Nun aber die Krux an der Sache: Wenn ich ein Meeri habe dass mit einem gleichalten Meeri z.B. 2 Jahre gelebt hat. Und dann stirbt das eine. Man setzt dem einen Meeri ein Jungtier zu.
Kann das ältere Meeri denn überhaupt dann dem Jungtier Sozialverhalten beibringen da es ja selbst keine erzieher hatte? Also müsste das Alttier auch schon von einem Alttier erzogen worden sein?
Wie wirkt sich das Ganze später aus?
Nur mal ein Beispiel:
Eine Gruppe harmoniert gut miteinander, sie kennen sich von klein auf (nehmen wir mal an es sind Geschwister mt Bruderbock) Irgendwann bricht die Gruppe auseinander....hat dann die Nichterziehung noch Einfluss auf spätere VGs oder lernen sie trotzdem weil sie dann irgendwann erwachsen wurden innerhalb ihrer Gruppe genug Sozialverhalten??
Oder nochmal was anderes gefragt: Ich hab zwei Jungtiere über zwei Jahre und setze dann ein gutsozialisiertes Tier dazu...lernen dann die anderen nochmal von diesem Tier?
Wisst ihr worauf ich hinauswill?
So nach dem Motto: wurde selbst nicht richtig erzogen ist aber schon Erwachsen, kann das Tier das dann überhaupt an Jungtiere weitergeben?
 
  • Sozialverhalten anerziehen?
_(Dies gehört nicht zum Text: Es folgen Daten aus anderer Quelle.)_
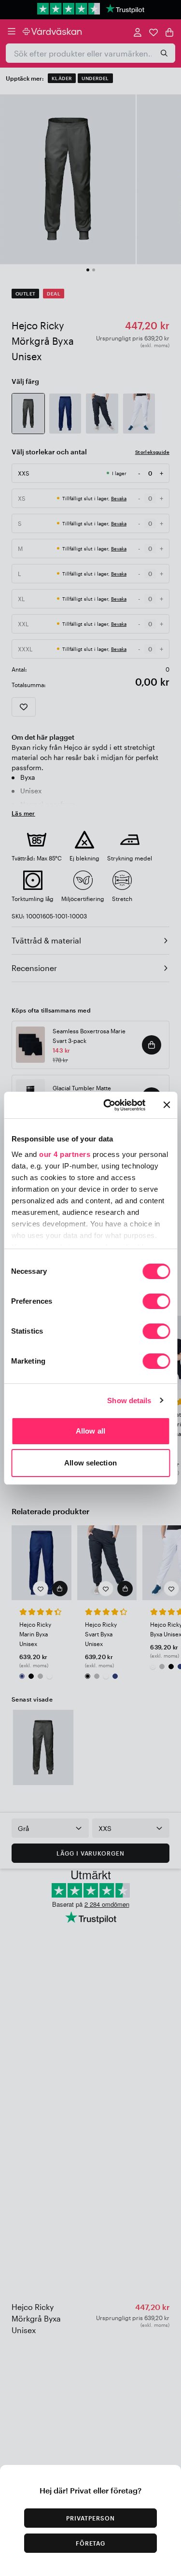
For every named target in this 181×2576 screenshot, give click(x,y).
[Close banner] (166, 1104)
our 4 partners (64, 1154)
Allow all (90, 1431)
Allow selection (90, 1463)
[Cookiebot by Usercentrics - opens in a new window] (107, 1105)
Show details (129, 1400)
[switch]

Beitrag #2
nein, kann es nicht in diesem Umfang. Ist aber abhängig vom Charakter.

wie gesagt, gerade die zweiergruppenhaltung fördert Verhaltensstörungen und Probleme bei der vergesellschaftung. Ist ein Schweinchen nicht gestört kann es in nahezu jede gruppe wechseln und es wird klappen, aber ich würde es jetzt nicht gerade zur erziehung einsetzen.

wenn man nun ein gestörtes tier bekommen sollte hilft eigentlich nur eines: rumprobieren was klappt. Mehrere gruppen zur Auswahl, mehrere gehege, wirklich Versuch und Irrtum.

Außerdem ist das wichtige an der Erziehung auch eine gewisse gruppengröße, nur ist eben ein erwachsenes dazu allemal besser als gar keines... optimal ist es dennoch nicht.
 
  • Sozialverhalten anerziehen? Beitrag #3
Nun ich dachte eben dass Babys die mit Babys aufwachsen dann eben auch später keine "Erzieherrolle" übernehmen können...dann kann man das so nciht bestätigen?
Ich meine woher weiss ich dass ein Tier "gestört" ist...das sehe ich doch erst in der Gruppe. Und kann ein solches Tier die Gruppe "falsch" erziehen?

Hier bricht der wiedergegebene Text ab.